COMPITI ED ESERCIZI -
**1.** Rispondi a queste domande sul brano da leggere:
(a) Chi ha prodotto il docufilm?
(b) Attraverso la musica di quale gruppo si rivive lo smarrimento di un'intera generazione?
(c) In che cosa è dispersa per sempre la bolla temporale?
**2.** Cita dal brano da leggere il passo che comincia con le parole "Riuscendo a farci" e si ferma dopo le parole "tutte le leggende.".
**3.** Elenca tutti gli aggettivi con cui il brano da leggere descrive il momento storico per il rock'n roll che «intuivamo».

Questo docufilm, prodotto da Frances oggi ventenne, ci riporta all’atmosfera che aleggiava in quegli anni di difficile transizione, tra il sogno infranto degli ’80 e la disillusione dei ’90, a rivivere attraverso la musica dei Nirvana lo smarrimento di un’intera generazione consapevolmente sconfitta in partenza eppure tanto affamata di utopie.

Riuscendo a farci provare gli umori, persino gli odori e i sapori (lo sporco, il sudore, la fatica adrenalinica del palco) di un momento storico -per il rock’n roll- che intuivamo magico, sensazionale, irripetibile, sicuramente da sommare a quelli unici e altrettanto irripetibili del passato più recente e remoto; un periodo che il nostro oggi pare leggere e decodificare come una dimensione aliena lontanissima, una sorta di bolla temporale (dis)persa per sempre nel bianco e nero che avvolge e colora tutte le leggende.

DATI -
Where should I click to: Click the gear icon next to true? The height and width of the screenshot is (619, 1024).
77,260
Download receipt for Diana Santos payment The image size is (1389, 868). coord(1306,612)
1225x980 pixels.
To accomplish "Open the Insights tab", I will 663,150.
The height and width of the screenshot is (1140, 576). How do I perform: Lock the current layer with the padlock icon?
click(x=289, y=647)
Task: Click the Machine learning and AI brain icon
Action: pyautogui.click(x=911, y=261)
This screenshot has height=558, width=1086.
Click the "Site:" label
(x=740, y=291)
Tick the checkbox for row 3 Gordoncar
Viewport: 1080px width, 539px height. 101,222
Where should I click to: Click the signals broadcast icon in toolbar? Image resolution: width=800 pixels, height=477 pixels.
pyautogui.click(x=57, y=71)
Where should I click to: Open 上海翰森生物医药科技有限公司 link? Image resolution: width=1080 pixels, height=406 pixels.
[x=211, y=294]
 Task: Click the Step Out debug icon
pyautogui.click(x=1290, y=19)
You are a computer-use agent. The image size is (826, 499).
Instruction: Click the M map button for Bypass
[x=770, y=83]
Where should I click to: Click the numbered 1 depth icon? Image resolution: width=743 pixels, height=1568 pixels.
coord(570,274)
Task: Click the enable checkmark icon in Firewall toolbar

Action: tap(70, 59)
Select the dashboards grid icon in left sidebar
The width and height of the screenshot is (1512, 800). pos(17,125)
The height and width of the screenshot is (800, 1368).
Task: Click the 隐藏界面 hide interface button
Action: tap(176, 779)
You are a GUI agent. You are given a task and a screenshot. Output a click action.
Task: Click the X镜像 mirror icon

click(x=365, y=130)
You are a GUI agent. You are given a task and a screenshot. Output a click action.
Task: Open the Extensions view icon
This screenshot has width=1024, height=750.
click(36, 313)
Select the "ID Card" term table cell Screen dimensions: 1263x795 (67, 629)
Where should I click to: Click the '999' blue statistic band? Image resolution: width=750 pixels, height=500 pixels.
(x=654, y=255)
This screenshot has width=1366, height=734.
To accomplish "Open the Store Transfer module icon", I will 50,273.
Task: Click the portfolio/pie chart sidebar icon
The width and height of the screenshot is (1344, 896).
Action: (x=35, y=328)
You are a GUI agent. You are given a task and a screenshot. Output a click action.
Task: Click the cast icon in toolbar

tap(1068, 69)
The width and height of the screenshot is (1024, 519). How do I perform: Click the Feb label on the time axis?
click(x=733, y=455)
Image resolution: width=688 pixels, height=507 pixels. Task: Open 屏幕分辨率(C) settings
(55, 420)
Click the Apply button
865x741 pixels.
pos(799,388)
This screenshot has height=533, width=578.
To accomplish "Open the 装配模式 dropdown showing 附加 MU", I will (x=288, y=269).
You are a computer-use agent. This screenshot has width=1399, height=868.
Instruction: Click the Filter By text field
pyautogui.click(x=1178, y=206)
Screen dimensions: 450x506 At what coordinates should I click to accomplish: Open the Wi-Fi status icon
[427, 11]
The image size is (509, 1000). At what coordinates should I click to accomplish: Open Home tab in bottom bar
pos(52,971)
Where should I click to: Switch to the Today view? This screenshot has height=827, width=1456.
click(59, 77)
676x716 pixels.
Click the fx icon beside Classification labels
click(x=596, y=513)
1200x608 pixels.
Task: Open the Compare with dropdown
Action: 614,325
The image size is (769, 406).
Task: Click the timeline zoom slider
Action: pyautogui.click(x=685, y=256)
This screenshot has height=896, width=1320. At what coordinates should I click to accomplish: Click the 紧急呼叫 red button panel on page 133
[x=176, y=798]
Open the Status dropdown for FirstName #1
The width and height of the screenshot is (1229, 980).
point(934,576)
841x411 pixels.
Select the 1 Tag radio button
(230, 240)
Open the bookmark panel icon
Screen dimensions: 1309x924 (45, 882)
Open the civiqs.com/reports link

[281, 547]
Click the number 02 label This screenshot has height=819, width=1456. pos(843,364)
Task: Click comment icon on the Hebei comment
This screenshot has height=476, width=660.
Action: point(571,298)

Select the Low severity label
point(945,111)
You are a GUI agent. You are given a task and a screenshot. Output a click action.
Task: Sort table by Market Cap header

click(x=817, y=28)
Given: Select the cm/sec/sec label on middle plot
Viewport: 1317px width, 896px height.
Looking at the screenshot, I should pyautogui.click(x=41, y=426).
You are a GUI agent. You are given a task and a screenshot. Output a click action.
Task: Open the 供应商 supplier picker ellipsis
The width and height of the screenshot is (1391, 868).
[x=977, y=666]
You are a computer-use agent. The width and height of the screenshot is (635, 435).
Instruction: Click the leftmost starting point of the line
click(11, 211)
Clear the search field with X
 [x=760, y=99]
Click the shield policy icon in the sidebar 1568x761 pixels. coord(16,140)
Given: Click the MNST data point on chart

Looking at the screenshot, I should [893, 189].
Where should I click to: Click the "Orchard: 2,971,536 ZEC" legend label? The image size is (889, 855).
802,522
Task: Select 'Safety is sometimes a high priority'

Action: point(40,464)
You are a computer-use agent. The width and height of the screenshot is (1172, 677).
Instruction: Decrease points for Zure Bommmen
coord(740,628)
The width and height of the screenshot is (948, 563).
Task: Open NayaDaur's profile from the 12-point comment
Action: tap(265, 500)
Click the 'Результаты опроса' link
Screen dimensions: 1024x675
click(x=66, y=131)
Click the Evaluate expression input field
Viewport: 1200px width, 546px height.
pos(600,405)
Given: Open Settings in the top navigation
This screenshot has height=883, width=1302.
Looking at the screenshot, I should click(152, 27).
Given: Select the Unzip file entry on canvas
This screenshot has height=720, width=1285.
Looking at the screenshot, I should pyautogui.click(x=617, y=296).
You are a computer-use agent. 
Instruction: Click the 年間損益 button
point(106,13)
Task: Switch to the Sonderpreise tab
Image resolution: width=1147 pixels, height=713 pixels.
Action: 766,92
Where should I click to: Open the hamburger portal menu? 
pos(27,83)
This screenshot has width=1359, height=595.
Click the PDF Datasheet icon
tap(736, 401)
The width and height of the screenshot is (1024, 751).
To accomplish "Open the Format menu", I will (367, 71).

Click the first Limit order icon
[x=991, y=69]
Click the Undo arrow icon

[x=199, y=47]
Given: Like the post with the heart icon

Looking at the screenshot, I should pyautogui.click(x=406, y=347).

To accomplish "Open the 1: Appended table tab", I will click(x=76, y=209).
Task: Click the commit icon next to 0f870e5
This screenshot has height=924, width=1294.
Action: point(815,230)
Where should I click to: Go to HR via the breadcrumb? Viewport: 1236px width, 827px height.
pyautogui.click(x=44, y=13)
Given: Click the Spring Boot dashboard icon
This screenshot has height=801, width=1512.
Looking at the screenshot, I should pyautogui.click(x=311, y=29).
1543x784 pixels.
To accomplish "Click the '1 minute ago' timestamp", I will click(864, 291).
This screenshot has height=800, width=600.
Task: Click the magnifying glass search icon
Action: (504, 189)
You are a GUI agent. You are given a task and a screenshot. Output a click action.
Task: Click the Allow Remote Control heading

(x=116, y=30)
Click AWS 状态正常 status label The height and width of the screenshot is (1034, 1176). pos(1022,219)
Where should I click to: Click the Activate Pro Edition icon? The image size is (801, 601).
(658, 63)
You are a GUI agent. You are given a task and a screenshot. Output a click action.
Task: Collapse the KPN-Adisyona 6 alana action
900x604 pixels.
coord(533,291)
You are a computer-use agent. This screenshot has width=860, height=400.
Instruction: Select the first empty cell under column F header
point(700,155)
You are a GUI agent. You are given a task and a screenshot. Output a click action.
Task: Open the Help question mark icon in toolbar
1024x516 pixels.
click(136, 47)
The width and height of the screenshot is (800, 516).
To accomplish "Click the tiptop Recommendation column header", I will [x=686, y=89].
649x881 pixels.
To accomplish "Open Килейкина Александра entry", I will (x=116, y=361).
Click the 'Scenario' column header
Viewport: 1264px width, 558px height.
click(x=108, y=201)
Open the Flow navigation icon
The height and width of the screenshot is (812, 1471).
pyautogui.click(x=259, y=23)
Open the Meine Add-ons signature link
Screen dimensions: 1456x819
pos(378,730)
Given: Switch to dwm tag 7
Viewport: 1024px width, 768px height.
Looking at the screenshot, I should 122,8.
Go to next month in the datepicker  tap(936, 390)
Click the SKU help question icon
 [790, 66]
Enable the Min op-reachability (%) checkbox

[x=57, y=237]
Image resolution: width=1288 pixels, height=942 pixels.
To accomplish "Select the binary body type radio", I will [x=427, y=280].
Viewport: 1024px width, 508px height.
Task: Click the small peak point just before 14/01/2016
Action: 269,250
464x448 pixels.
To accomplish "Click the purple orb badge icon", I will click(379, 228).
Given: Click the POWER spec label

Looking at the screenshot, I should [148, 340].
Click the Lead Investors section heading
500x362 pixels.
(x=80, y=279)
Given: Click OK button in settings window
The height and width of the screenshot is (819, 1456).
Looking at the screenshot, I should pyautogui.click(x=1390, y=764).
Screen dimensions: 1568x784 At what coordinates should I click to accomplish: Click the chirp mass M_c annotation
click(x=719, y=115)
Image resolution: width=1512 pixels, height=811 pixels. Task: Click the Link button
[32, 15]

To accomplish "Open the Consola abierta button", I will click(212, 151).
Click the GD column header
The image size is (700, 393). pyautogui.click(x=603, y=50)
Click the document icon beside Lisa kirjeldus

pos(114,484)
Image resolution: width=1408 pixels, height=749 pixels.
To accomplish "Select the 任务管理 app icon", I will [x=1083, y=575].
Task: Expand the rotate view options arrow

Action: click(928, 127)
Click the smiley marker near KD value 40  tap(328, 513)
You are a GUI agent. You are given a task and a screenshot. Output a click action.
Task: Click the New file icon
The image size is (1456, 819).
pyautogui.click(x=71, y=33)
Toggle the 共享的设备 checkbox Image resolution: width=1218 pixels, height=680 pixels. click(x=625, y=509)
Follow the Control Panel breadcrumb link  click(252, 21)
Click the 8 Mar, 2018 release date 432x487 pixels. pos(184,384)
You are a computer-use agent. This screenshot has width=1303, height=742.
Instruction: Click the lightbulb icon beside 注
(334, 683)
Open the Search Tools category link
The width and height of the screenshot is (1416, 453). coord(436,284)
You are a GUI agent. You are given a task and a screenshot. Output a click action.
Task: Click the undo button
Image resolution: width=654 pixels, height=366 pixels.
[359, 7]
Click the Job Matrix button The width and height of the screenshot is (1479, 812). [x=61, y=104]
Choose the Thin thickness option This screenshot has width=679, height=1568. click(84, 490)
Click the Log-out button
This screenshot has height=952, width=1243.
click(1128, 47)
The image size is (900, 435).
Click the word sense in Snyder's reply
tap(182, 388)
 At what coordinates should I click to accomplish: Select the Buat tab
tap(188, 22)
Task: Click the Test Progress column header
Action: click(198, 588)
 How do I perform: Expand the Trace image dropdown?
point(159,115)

SOLUZIONI -
**1.**
(a) Frances, oggi ventenne.
(b) I Nirvana.
(c) Nel bianco e nero che avvolge e colora tutte le leggende.

**2.**
Riuscendo a farci provare gli umori, persino gli odori e i sapori (lo sporco, il sudore, la fatica adrenalinica del palco) di un momento storico -per il rock’n roll- che intuivamo magico, sensazionale, irripetibile, sicuramente da sommare a quelli unici e altrettanto irripetibili del passato più recente e remoto; un periodo che il nostro oggi pare leggere e decodificare come una dimensione aliena lontanissima, una sorta di bolla temporale (dis)persa per sempre nel bianco e nero che avvolge e colora tutte le leggende.

**3.** magico, sensazionale, irripetibile